Diner Dash: Flo on the Go is the third installment to the game series Diner Dash. It is published by PlayFirst and was released in October 2006.

== Plot ==
Flo and her friend Darla go on a vacation, but while boarding the ship, Flo's suitcase containing her clothes accidentally falls overboard thanks to the ship's crew members leaving in a fit of rage. As the pair eat at the on-board restaurant, a waiter slips, dropping his tray, only for Flo to catch it. Upon learning of how Flo was able to handle that tray, the manager of the ship asks for help from Flo and Darla to work with the ship's crew at the restaurant, promising to refund their tickets in return, as well as pay them for their services. Using the money from this offer, Flo plans to buy herself some new clothes on the on-board store. After working in the ship's restaurant, the pair journey to three other restaurants found onboard a monorail, a submarine, and a blimp. During each visit, Flo constantly loses her clothes, prompting her to buy new ones. Once Flo finishes working in all four restaurants, she and Darla are greeted by the owner of the four restaurants, who is actually the ship's captain. He invites them to work in final restaurant, which is inside a large rocket.

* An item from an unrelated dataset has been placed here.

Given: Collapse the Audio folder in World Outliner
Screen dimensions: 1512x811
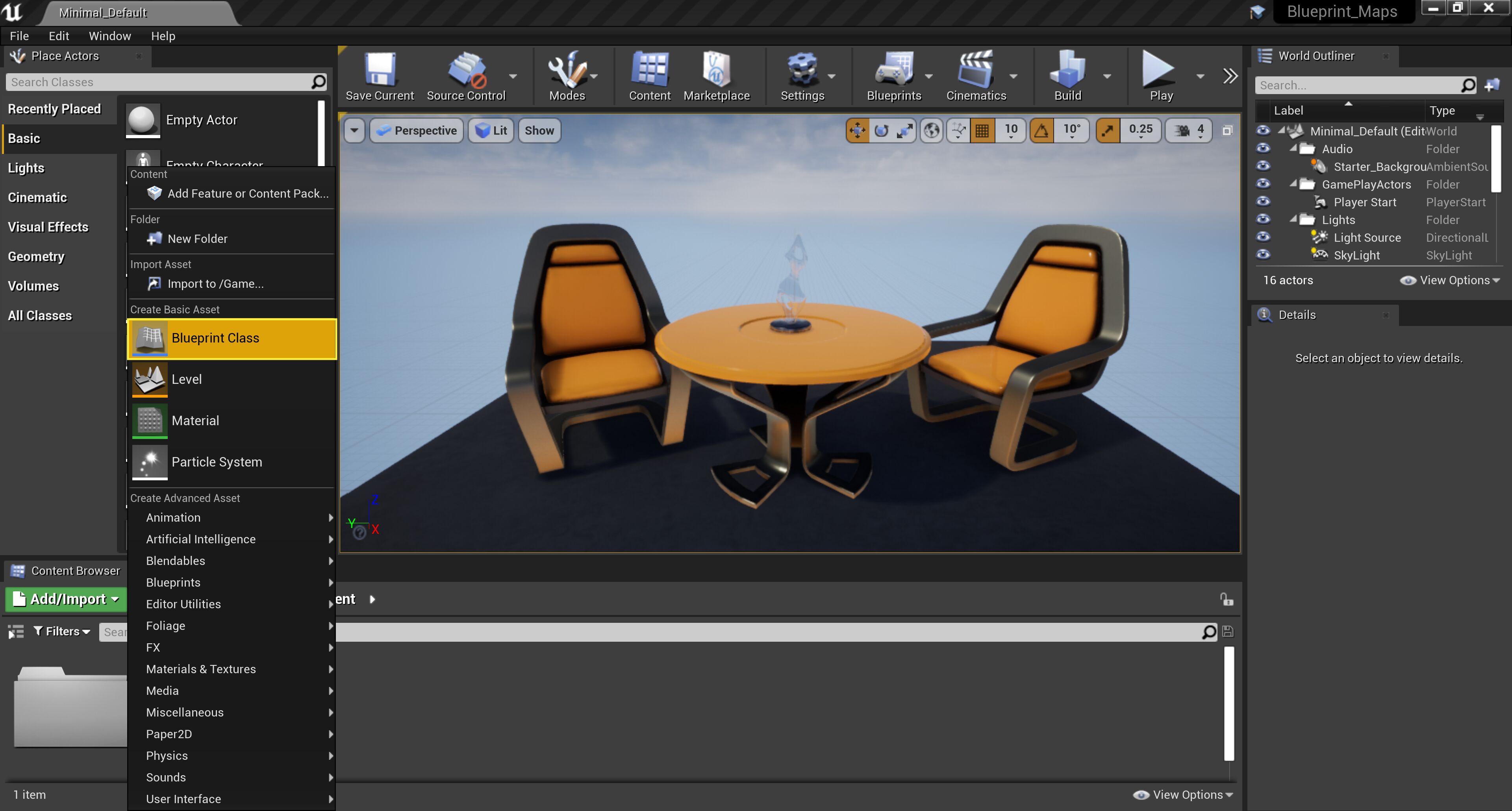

Afterwards, the owner allows them to visit the rocket's VIP lounge where they are finally able to get some rest and relaxation.

==Reception==
Pocket Gamer gave the Java ME version of Flo on the Go an overall score of 8 out of 10, calling it "an addictive and absorbing game" and praised its gameplay and graphics, but criticized some control issues that impeded the game's time-sensitive gameplay.

The Academy of Interactive Arts & Sciences nominated Flo on the Go for "Downloadable Game of the Year" at the 10th Annual Interactive Achievement Awards.

Nintendo World Report gave the Nintendo DS version of Flo on the Go an overall score of 7.5 out of 10, stating that the gameplay is "addictive" and "satisfying", but was critical to its graphics and presentation.

== Sequel ==
Following Flo On The Go, PlayFirst released a Diner Dash spin-off called Wedding Dash. The next official Diner Dash game entitled Diner Dash: Hometown Hero was subsequently released in 2007.